Chicken Thighs: ~1.5 lb. boneless skinless chicken thighs. I like to sear the chicken on both sides for 2-3 minutes before putting on the sheet pan. Long grain white rice (basmati or jasmine): I chose white rice for this sheet pan dinner because brown would take too long to make and I didn’t want the chicken to be dry! Veggies: Zucchini, red baby potatoes (very small dice), red bell peppers. You can switch up your veggies, just note some vegetables cook longer or faster than others. Other yummy veggies to try: Brussels sprouts, sweet potatoes, broccoli, carrots, mushrooms. For the sauce on the chicken: Dijon mustard, maple syrup, rice vinegar, rosemary, salt and pepper. For the rice: It’s seasoned with butter, salt, onion, chicken broth and garlic.
Be sure to scroll down to the recipe card for the full recipe instructions. Try using chicken breasts too!
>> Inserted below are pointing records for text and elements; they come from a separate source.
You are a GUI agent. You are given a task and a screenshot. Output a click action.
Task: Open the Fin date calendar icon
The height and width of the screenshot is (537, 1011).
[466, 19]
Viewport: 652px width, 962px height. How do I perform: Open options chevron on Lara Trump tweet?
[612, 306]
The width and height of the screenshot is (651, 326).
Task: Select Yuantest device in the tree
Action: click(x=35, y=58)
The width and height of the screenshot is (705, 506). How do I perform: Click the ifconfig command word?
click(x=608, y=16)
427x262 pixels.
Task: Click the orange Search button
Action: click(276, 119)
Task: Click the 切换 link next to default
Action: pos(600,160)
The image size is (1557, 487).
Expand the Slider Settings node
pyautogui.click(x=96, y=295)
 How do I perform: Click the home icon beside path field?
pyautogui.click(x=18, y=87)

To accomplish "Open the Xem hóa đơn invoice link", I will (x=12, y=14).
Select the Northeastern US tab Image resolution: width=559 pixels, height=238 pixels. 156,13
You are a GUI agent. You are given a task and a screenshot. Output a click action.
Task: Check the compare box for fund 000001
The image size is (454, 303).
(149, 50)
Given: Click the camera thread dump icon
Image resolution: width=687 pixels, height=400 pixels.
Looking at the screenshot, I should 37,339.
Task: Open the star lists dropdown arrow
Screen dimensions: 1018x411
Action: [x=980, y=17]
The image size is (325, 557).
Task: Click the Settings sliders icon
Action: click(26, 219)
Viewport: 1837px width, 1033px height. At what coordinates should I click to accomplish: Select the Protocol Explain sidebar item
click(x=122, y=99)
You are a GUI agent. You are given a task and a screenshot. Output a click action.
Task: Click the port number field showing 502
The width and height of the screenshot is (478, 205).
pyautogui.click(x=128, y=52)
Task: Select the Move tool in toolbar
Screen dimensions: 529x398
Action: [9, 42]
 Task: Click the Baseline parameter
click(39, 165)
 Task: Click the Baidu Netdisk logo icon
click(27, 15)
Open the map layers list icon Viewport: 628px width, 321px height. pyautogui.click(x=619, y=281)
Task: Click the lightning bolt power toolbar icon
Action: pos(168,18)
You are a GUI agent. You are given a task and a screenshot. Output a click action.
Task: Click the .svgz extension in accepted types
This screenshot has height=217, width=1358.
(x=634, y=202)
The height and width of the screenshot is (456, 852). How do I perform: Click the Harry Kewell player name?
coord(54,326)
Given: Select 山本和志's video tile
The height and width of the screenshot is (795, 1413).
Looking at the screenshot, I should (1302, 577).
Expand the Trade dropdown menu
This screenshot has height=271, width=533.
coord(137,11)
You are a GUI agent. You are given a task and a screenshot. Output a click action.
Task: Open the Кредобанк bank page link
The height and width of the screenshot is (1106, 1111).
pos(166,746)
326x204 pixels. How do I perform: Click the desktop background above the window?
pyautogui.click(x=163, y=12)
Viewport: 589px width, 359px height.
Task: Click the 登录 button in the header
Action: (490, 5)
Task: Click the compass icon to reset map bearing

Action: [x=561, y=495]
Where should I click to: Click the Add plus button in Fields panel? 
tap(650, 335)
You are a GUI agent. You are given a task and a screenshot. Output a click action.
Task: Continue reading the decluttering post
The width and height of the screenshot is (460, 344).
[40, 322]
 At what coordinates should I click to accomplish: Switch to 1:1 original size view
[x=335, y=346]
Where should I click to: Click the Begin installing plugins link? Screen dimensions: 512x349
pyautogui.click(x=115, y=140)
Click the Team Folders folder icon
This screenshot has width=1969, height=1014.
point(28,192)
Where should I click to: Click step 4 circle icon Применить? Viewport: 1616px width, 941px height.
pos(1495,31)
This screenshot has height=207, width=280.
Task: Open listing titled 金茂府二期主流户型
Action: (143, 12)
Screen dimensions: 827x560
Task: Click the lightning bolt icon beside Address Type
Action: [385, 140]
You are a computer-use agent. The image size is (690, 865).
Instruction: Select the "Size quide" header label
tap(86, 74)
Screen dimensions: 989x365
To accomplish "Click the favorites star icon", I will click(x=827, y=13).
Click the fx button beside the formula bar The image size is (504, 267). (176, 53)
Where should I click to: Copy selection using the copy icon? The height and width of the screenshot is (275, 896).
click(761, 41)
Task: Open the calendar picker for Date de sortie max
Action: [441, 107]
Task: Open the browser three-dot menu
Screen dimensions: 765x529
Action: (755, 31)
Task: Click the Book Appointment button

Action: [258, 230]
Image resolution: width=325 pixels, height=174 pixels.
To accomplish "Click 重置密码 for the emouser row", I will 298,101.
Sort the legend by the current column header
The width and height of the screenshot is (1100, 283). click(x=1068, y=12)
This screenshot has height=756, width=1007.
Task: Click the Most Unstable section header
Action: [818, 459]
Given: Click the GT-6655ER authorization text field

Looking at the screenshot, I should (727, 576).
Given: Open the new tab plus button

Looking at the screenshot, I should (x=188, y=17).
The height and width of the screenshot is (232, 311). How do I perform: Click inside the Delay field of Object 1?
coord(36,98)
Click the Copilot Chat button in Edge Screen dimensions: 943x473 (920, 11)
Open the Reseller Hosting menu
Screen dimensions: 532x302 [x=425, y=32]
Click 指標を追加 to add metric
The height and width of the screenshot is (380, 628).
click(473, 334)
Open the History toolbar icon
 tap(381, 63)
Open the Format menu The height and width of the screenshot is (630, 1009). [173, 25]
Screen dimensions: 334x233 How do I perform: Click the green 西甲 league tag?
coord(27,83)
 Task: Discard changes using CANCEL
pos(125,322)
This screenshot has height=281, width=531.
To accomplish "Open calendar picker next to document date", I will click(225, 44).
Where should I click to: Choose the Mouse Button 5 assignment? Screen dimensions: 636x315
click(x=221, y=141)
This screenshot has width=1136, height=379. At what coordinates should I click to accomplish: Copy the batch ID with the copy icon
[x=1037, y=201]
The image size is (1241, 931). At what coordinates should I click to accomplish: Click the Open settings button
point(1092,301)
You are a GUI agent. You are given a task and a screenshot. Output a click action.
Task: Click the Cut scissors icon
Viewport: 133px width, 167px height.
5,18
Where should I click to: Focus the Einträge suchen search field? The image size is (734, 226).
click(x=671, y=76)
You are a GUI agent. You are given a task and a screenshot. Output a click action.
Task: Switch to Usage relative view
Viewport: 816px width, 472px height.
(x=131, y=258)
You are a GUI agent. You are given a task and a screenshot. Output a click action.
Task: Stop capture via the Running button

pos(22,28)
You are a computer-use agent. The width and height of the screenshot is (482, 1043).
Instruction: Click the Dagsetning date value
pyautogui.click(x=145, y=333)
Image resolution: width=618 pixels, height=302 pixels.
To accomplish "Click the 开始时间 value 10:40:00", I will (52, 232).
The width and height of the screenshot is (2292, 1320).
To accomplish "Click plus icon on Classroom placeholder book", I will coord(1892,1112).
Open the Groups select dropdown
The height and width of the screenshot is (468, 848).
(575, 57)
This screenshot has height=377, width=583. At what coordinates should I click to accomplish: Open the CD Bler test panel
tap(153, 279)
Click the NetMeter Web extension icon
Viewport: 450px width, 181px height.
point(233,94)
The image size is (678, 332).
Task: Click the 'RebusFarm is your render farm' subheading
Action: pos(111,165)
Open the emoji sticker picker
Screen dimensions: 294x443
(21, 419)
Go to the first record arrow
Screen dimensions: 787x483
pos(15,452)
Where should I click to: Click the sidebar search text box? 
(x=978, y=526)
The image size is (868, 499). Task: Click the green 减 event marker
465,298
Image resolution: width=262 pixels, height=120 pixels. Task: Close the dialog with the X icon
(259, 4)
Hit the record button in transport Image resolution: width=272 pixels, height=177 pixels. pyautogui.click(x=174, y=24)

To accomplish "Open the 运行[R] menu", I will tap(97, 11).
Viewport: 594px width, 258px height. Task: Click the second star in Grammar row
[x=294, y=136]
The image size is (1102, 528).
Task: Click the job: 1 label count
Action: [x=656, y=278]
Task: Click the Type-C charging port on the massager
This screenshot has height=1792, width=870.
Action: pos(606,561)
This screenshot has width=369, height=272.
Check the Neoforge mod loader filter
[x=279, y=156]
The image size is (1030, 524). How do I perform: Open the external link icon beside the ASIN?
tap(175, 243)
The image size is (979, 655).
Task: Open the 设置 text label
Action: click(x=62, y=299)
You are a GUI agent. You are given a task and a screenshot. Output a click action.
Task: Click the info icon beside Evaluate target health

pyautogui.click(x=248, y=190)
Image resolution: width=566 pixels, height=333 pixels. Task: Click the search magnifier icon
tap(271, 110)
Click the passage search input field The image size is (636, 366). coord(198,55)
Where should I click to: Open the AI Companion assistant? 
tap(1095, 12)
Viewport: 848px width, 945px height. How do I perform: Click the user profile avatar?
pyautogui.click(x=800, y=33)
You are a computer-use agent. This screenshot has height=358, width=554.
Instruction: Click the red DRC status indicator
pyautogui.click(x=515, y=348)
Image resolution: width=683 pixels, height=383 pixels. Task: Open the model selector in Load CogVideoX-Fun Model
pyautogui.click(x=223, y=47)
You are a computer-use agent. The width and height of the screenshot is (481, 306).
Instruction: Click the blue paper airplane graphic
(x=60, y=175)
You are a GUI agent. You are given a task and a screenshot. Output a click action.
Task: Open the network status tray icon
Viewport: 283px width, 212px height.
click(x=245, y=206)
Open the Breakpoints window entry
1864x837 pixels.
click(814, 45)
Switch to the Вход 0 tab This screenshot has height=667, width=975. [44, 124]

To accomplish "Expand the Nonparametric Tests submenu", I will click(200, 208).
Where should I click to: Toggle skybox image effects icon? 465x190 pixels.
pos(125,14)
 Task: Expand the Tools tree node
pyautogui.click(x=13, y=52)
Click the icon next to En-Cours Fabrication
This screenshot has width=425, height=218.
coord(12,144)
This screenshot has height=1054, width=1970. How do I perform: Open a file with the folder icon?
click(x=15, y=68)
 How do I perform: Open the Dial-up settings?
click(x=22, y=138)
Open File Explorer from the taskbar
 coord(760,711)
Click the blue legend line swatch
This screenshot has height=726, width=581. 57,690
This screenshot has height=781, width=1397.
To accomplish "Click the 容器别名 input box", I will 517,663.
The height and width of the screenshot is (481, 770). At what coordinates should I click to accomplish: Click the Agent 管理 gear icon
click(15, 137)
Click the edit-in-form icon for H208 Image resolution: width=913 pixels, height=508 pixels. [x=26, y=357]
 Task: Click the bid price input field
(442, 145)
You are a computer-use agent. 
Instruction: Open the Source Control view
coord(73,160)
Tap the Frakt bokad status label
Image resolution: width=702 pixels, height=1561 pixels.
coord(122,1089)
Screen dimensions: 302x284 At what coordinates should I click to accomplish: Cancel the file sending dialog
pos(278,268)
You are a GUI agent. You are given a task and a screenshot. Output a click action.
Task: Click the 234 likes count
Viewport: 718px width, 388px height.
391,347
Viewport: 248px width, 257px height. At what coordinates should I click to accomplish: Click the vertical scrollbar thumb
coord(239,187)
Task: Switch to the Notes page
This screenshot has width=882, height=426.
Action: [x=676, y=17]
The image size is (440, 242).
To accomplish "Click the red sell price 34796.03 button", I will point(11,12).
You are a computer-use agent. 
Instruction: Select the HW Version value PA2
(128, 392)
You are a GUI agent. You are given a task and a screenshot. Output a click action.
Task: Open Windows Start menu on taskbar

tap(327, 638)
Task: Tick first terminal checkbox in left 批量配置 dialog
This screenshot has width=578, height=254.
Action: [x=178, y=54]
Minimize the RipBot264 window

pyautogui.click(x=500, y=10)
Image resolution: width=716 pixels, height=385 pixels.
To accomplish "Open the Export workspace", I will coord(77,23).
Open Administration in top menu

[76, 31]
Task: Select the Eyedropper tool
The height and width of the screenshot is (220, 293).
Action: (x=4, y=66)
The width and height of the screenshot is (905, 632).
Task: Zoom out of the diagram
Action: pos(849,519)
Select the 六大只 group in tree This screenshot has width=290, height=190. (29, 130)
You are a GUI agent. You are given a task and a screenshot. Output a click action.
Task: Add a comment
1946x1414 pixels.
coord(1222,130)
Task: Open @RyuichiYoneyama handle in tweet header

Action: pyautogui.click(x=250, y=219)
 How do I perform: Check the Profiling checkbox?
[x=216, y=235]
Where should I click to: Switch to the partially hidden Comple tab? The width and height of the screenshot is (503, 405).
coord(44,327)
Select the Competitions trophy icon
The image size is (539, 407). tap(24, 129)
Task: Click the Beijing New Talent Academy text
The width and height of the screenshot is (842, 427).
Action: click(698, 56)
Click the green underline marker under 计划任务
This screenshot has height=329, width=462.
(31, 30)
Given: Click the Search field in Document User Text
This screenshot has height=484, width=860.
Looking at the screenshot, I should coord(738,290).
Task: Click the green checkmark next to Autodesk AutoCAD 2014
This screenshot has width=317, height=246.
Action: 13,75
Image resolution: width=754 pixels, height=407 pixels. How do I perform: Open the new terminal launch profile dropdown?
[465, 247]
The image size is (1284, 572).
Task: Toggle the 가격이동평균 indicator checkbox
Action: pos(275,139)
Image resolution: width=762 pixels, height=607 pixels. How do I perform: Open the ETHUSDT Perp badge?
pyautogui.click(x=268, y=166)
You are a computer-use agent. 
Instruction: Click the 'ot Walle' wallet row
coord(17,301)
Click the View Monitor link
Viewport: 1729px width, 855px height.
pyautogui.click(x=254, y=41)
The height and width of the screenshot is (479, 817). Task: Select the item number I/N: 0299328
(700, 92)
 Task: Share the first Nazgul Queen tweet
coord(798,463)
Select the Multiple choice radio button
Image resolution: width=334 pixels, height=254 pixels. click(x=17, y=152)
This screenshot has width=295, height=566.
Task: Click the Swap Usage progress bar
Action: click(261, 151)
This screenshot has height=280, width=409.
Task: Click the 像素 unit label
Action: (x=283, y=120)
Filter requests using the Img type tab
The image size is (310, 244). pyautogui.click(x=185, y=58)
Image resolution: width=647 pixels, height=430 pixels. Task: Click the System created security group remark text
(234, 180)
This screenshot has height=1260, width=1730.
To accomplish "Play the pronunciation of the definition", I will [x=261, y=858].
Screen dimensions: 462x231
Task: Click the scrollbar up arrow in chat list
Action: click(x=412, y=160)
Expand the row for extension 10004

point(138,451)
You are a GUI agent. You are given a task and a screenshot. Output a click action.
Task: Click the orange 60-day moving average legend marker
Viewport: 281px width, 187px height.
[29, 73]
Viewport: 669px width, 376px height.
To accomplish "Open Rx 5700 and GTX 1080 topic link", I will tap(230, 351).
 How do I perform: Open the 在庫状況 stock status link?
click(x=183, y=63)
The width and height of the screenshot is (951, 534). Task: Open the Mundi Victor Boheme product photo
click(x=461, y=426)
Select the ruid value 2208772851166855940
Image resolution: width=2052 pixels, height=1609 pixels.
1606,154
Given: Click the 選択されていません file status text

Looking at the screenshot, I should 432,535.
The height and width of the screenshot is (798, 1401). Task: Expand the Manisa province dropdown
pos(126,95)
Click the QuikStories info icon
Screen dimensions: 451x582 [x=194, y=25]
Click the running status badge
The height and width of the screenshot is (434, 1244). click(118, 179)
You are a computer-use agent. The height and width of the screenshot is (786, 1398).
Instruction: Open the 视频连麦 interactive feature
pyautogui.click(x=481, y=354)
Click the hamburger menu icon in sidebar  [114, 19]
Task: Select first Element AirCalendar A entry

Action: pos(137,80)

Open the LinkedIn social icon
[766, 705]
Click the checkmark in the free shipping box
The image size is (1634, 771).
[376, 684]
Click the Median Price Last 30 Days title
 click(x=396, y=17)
Cut the chicken breast into strips of even bite sized pieces and ensure the internal temperature of the chicken always reaches 165° F.
Don’t like the sauce in the recipe? Try something different! Lemon Garlic Sauce: olive oil, lemon juice, garlic, salt, pepper, parsley Pesto sauce A simple blend of garlic powder, onion powder, red pepper chili flakes, paprika, salt and pepper.
Like I mentioned above, switch up the vegetables! Use what’s is season, or what is in your fridge!